Retomando o início da conversa e trazendo-a para um campo analítico comportamental, afetos fazem parte da vida e não podem ser apenas ignorados na atividade científica e militante. As “guerras culturais” envolvem disputas sociais pela predominância de conjuntos de valores, e poucas coisas envolvem mais reações emocionais fortes do que ter seus valores atacados, já que eles são parte muito importante daquilo que sua história e seus contextos fizeram de você. Ter seus valores atacados, portanto, é ver questionadas sua história de vida e tudo que é importante pra você. Para boa parte da população, o movimento de ascensão do PT e das políticas (limitadas) de inclusão social significou um legítimo ataque a seus valores e à sua história. Para outra boa parte da população, a ascensão do PT e justamente os limites de sua política significaram um legítimo ataque às suas expectativas e história de construção de uma alternativa ao projeto de país colonial levado a cabo por suas elites econômicas e políticas.

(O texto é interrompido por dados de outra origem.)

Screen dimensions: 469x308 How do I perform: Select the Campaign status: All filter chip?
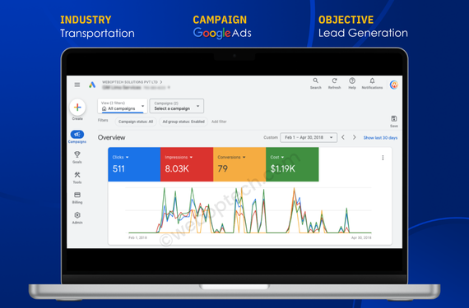136,122
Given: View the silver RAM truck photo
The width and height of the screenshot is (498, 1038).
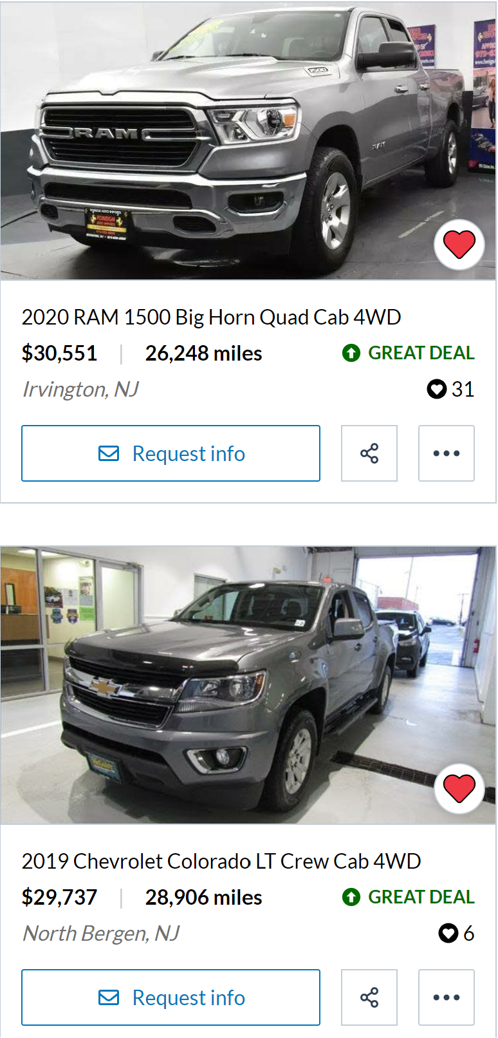Looking at the screenshot, I should point(248,140).
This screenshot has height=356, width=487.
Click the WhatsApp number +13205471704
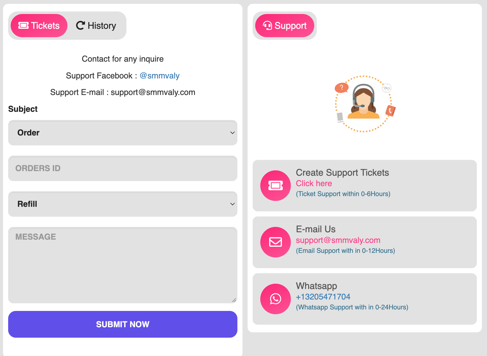(323, 297)
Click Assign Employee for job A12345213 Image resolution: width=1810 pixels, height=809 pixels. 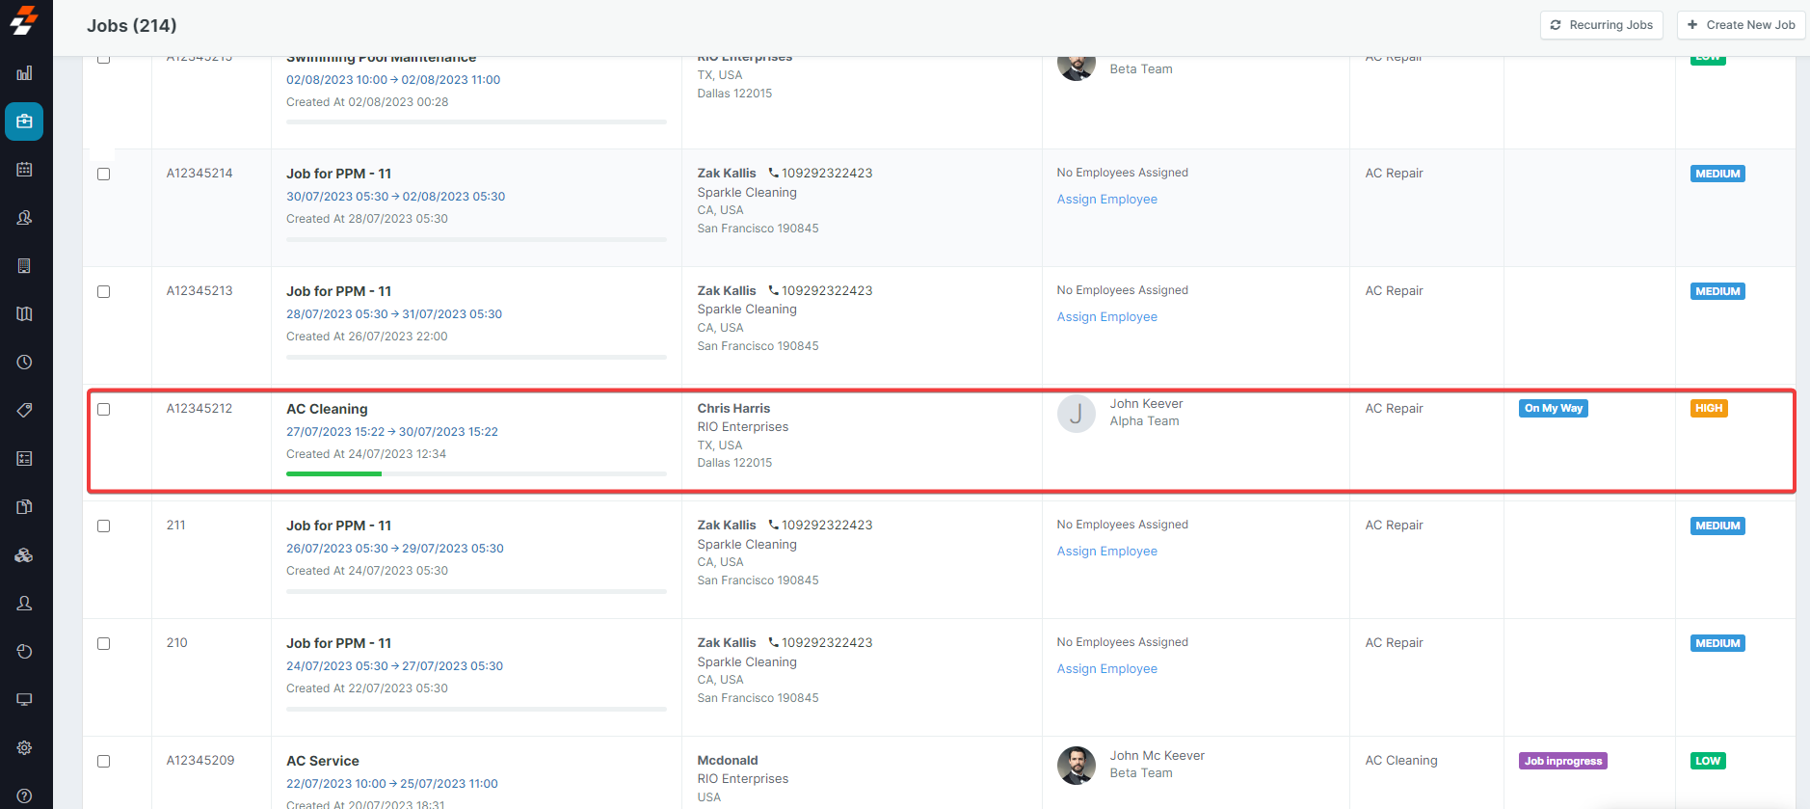(1106, 317)
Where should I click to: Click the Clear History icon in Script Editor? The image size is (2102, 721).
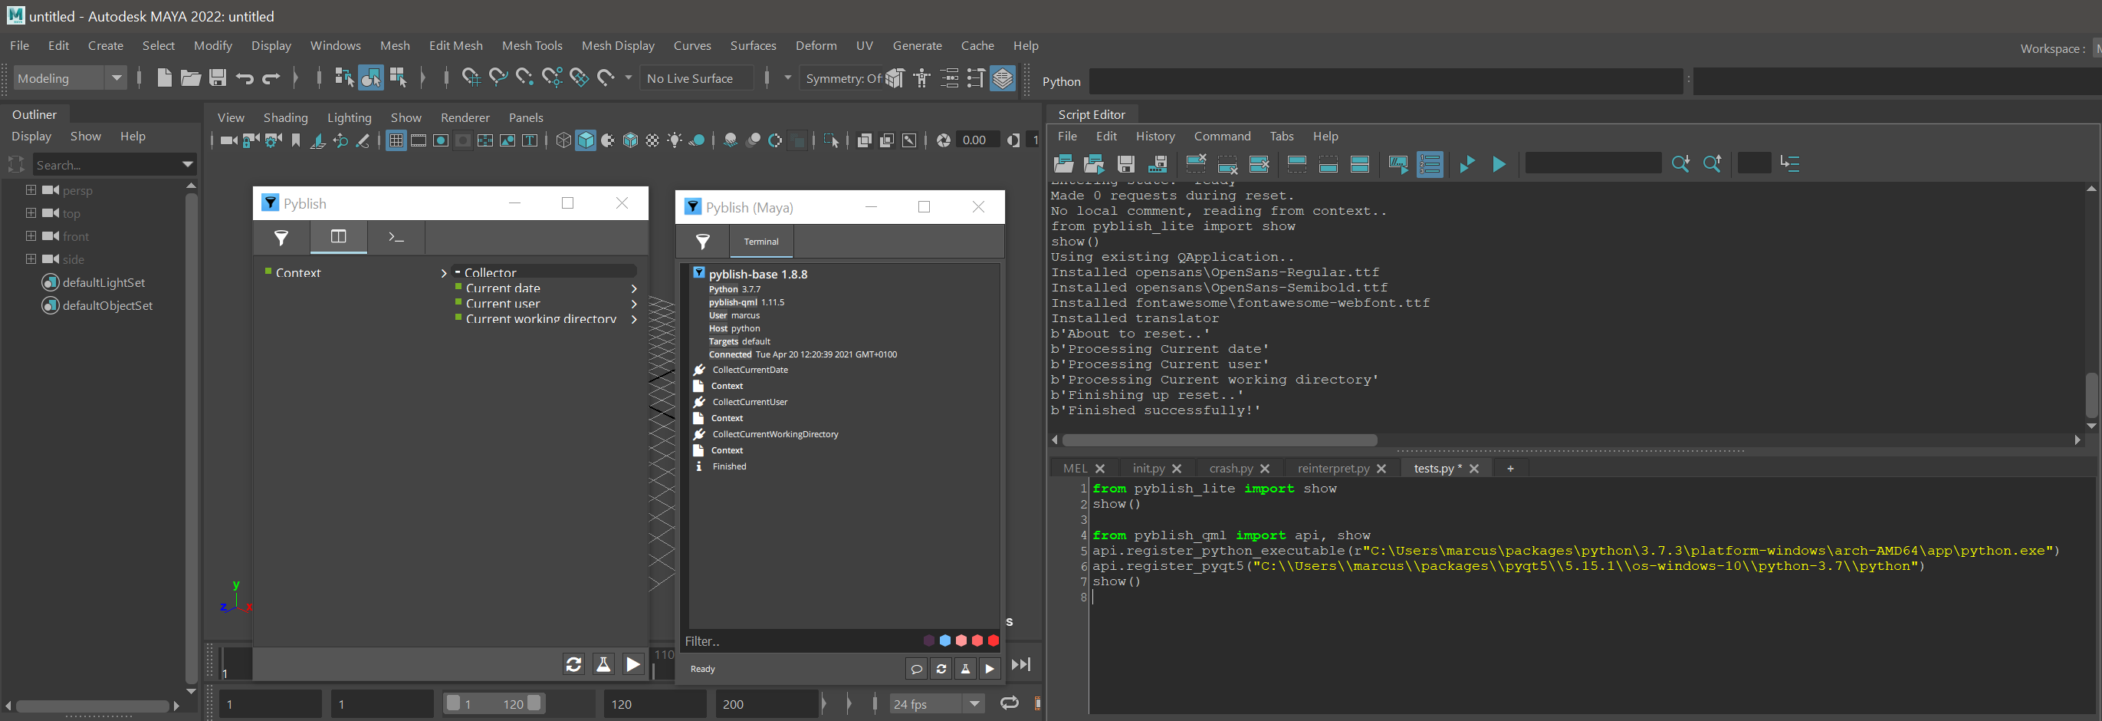click(x=1195, y=164)
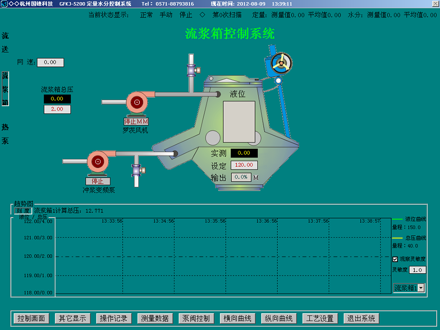This screenshot has height=330, width=440.
Task: Select the 流浆箱 vertical sidebar tab
Action: pos(5,89)
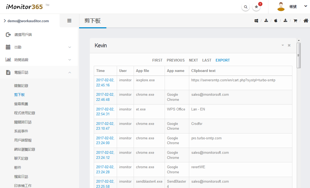Toggle sidebar with hamburger menu icon
The width and height of the screenshot is (310, 188).
point(69,21)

Esse cenário pintado por Ortellado – e pelas contribuições de Rosana Pinheiro-Machado, Plínio de Arruda Sampaio Junior – pode indicar rumos de pesquisa para analistas comportamentais da cultura. Uma vez constatado o estado de guerra, quais as contingências sociais (contextos) que opõem as pessoas em torno de valores opostos? Quais são os recursos (reforçadores) que elas obtém quando defendem uma posição? Quais são os relacionamentos pessoais que fortalecem suas “crenças” e convicções? Podemos enriquecer nossa agenda de pesquisa com essas contribuições de outros campos e, num esforço conjunto de colaboração multidisciplinar, sair a campo para investigar contingências sociais que respondam pelos problemas levantados.